What the task asks: From the line containing "Task: Click the green checkmark status icon" through the last line of the records, print every line exactly and nothing more.

Entries provided:
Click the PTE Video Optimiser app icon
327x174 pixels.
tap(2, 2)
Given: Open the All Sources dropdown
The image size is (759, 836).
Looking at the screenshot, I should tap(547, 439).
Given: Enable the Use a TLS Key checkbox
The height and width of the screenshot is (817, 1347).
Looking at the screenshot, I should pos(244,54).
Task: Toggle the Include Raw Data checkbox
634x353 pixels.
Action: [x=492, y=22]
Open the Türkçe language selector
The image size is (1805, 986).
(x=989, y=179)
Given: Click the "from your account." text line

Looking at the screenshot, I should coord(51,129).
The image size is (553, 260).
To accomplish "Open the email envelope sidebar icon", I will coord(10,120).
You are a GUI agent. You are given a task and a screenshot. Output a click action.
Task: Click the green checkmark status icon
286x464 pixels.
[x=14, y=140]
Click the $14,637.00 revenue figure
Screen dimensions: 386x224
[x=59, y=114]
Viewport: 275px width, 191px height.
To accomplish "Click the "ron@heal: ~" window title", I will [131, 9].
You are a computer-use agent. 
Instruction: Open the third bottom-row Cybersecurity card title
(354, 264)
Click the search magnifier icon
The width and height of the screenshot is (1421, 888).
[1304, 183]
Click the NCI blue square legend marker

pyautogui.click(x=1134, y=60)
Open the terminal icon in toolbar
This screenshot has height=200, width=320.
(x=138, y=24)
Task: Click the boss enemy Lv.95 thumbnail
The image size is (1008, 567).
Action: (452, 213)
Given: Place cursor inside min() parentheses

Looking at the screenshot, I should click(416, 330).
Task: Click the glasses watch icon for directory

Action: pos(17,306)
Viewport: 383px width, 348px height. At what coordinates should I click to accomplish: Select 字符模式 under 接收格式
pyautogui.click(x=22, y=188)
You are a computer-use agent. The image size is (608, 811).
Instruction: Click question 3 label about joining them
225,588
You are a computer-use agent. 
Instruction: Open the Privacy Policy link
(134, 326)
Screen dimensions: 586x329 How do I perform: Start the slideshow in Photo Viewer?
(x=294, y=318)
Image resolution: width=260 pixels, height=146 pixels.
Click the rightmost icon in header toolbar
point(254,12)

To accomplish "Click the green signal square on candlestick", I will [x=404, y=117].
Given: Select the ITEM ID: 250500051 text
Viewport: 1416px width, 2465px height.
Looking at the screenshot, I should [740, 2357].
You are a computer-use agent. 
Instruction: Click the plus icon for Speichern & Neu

Answer for this exercise:
Task: Click the green checkmark status icon
286x464 pixels.
[x=14, y=140]
Click the $14,637.00 revenue figure
Screen dimensions: 386x224
[x=59, y=114]
Viewport: 275px width, 191px height.
To accomplish "Click the "ron@heal: ~" window title", I will [131, 9].
You are a computer-use agent. 
Instruction: Open the third bottom-row Cybersecurity card title
(354, 264)
Click the search magnifier icon
The width and height of the screenshot is (1421, 888).
[1304, 183]
Click the NCI blue square legend marker

pyautogui.click(x=1134, y=60)
Open the terminal icon in toolbar
This screenshot has height=200, width=320.
(x=138, y=24)
Task: Click the boss enemy Lv.95 thumbnail
The image size is (1008, 567).
Action: (452, 213)
Given: Place cursor inside min() parentheses

Looking at the screenshot, I should click(416, 330).
Task: Click the glasses watch icon for directory

Action: pos(17,306)
Viewport: 383px width, 348px height. At what coordinates should I click to accomplish: Select 字符模式 under 接收格式
pyautogui.click(x=22, y=188)
You are a computer-use agent. The image size is (608, 811).
Instruction: Click question 3 label about joining them
225,588
You are a computer-use agent. 
Instruction: Open the Privacy Policy link
(134, 326)
Screen dimensions: 586x329 How do I perform: Start the slideshow in Photo Viewer?
(x=294, y=318)
Image resolution: width=260 pixels, height=146 pixels.
Click the rightmost icon in header toolbar
point(254,12)

To accomplish "Click the green signal square on candlestick", I will [x=404, y=117].
Given: Select the ITEM ID: 250500051 text
Viewport: 1416px width, 2465px height.
Looking at the screenshot, I should [740, 2357].
You are a computer-use agent. 
Instruction: Click the plus icon for Speichern & Neu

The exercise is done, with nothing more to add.